Chamath Palihapitiya says the true dividend of college isn't a diploma but "culture."
What Happened: During the latest All-In podcast, the Social Capital founder told co-host David Friedberg, "My son is a rising junior and his entire focus is that he wants to go to an SEC school because of the culture."
Palihapitiya conceded his own mindset has flipped. "Two years ago I would’ve panicked … and now I’m like, that’s actually the best thing you could do," he said, adding that college is where young adults get "socially well-adjusted” and learn to “… deal with different kinds of failures." The billionaire framed college less as a career gatekeeper, more as years of structured experimentation.
Why It Matters: He's hardly alone in down-ranking credentials.
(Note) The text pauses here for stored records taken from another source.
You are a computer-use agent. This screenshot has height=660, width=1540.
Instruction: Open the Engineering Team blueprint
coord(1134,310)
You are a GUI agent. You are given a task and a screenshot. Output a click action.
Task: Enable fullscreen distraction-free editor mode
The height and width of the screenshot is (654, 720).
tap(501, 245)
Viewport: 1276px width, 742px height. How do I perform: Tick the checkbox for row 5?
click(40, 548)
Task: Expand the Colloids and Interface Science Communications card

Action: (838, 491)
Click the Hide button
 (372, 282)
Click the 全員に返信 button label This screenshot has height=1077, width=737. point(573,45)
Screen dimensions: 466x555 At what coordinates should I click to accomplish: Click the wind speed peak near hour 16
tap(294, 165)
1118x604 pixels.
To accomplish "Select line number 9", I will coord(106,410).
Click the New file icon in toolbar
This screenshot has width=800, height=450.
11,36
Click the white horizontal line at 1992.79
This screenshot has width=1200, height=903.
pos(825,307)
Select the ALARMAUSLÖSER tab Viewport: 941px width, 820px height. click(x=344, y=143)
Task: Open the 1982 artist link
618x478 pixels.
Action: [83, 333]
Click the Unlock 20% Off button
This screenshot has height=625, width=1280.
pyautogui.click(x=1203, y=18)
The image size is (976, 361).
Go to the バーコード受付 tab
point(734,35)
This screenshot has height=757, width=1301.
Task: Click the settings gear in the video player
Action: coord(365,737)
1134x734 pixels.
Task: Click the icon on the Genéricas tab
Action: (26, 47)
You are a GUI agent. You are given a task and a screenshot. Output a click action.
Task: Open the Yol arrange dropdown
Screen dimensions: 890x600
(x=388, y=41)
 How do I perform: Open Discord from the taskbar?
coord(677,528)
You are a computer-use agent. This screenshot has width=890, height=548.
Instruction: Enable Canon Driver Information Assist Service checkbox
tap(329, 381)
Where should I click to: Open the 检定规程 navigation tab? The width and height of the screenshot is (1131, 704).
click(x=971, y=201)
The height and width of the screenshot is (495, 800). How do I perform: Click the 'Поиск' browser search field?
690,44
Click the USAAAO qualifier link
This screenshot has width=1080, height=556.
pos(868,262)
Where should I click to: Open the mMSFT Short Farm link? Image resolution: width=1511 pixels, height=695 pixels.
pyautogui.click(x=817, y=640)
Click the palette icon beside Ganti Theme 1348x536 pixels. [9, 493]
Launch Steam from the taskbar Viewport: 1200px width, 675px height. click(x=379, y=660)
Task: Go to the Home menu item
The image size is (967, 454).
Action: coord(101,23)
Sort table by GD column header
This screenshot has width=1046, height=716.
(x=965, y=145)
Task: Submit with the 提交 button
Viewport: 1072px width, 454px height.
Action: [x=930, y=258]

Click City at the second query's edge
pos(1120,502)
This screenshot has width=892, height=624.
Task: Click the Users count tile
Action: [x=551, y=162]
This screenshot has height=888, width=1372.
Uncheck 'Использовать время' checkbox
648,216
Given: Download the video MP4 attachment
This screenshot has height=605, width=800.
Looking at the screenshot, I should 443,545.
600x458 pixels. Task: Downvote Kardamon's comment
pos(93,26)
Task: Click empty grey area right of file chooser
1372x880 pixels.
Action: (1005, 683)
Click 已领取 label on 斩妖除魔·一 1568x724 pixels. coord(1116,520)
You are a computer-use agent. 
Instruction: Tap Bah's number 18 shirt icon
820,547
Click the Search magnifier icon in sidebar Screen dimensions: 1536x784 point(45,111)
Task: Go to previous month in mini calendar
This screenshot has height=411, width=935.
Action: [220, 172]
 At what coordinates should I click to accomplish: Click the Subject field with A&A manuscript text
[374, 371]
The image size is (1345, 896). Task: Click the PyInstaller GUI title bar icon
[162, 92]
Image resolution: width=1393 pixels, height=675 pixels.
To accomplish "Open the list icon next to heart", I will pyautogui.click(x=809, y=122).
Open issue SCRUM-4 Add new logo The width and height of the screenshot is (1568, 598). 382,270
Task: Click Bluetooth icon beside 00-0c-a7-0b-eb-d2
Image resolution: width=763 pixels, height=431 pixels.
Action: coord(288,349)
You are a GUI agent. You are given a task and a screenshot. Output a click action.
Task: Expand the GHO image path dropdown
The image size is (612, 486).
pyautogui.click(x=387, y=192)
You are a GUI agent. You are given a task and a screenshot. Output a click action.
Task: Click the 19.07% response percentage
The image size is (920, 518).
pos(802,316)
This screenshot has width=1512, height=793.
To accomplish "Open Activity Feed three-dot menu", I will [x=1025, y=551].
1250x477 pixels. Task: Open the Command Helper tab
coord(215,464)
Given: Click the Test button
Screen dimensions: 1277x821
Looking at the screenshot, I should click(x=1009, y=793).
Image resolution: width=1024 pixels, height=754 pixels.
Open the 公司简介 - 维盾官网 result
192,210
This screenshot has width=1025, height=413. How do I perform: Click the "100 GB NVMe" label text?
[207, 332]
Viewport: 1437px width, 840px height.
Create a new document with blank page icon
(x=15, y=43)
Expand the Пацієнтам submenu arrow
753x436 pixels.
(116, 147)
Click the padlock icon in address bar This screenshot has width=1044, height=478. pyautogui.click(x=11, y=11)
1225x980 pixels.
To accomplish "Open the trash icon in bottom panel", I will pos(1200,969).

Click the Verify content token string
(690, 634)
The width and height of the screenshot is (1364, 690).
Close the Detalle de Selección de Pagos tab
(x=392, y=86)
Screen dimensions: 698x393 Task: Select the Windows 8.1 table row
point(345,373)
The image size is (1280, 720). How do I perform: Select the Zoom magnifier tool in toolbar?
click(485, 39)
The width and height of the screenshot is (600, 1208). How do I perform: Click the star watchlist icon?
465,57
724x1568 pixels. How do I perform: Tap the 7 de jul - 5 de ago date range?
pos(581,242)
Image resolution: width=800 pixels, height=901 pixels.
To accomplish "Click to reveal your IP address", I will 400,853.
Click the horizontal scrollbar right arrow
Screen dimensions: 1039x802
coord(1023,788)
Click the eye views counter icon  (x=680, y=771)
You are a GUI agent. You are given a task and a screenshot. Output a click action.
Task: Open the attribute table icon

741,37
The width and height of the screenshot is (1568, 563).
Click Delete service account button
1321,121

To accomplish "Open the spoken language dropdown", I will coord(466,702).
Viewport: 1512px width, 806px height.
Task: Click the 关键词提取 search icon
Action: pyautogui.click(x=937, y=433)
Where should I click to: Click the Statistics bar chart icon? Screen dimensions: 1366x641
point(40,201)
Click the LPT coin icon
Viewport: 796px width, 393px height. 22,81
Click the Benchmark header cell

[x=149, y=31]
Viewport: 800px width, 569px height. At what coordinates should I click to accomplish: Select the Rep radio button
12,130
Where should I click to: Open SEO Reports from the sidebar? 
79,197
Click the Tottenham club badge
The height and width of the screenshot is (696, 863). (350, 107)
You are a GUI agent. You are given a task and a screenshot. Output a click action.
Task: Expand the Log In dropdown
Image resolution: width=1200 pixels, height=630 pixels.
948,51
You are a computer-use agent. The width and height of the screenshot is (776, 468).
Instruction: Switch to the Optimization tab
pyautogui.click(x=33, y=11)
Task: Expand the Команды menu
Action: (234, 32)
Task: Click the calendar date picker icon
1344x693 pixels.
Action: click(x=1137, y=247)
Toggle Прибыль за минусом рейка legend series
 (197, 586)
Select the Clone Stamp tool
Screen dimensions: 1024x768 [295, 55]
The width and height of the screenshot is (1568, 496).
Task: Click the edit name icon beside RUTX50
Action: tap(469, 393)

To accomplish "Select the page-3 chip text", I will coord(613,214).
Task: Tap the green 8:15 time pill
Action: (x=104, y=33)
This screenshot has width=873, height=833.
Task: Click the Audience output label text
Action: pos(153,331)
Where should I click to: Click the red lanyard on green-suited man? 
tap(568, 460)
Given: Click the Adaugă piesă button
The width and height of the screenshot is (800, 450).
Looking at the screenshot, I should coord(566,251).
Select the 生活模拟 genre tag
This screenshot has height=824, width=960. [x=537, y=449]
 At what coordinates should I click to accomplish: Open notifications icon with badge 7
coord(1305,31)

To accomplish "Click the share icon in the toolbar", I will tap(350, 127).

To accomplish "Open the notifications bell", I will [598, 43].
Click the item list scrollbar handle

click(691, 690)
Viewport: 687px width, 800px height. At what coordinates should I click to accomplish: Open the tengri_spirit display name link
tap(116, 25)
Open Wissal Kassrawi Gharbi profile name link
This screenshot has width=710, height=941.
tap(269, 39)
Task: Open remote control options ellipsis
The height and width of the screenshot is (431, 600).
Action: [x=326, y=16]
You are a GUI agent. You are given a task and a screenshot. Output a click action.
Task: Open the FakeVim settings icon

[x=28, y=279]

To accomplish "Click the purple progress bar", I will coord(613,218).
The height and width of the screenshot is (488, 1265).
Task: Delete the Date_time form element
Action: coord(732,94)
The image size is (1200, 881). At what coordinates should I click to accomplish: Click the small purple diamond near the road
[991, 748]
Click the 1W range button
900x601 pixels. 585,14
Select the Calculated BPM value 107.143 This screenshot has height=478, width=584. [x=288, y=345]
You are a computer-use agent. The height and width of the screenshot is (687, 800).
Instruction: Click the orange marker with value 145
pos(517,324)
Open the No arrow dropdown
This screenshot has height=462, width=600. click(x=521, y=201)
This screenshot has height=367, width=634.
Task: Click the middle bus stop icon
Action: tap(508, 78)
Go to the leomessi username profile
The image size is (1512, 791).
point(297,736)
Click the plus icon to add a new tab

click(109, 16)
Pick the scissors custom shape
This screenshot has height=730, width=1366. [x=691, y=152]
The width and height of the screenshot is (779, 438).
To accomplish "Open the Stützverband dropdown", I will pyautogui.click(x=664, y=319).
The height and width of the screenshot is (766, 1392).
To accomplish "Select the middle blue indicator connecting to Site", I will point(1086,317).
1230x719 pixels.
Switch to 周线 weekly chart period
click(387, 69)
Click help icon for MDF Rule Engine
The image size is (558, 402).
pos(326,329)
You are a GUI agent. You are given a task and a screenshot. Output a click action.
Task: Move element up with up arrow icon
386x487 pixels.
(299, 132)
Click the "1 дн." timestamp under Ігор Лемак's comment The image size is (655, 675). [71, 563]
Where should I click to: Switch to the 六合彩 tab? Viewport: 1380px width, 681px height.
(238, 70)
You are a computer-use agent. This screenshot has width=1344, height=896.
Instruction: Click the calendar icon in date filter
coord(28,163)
Elon Musk has long argued, "college is basically for fun and to prove that you can do your chores," and calls mandatory degrees "absurd." PayPal co-founder Peter Thiel goes further, paying would-be scholars $100,000 to drop out because he "thinks college is such a waste."
Yet heavyweights still defend the classroom. According to an account by TIME, Bill Gates — himself a Harvard dropout — maintains that graduates "are more likely to find a rewarding job, earn higher income, and even … live healthier lives," warning of an 11-million-worker shortfall without more degrees.
The debate lands as U.S. tuition tops $28,000 a year and surveys show half of employers no longer require four-year degrees. The ROI calculus is simple for Palihapitiya: classrooms teach facts, but tailgates teach life.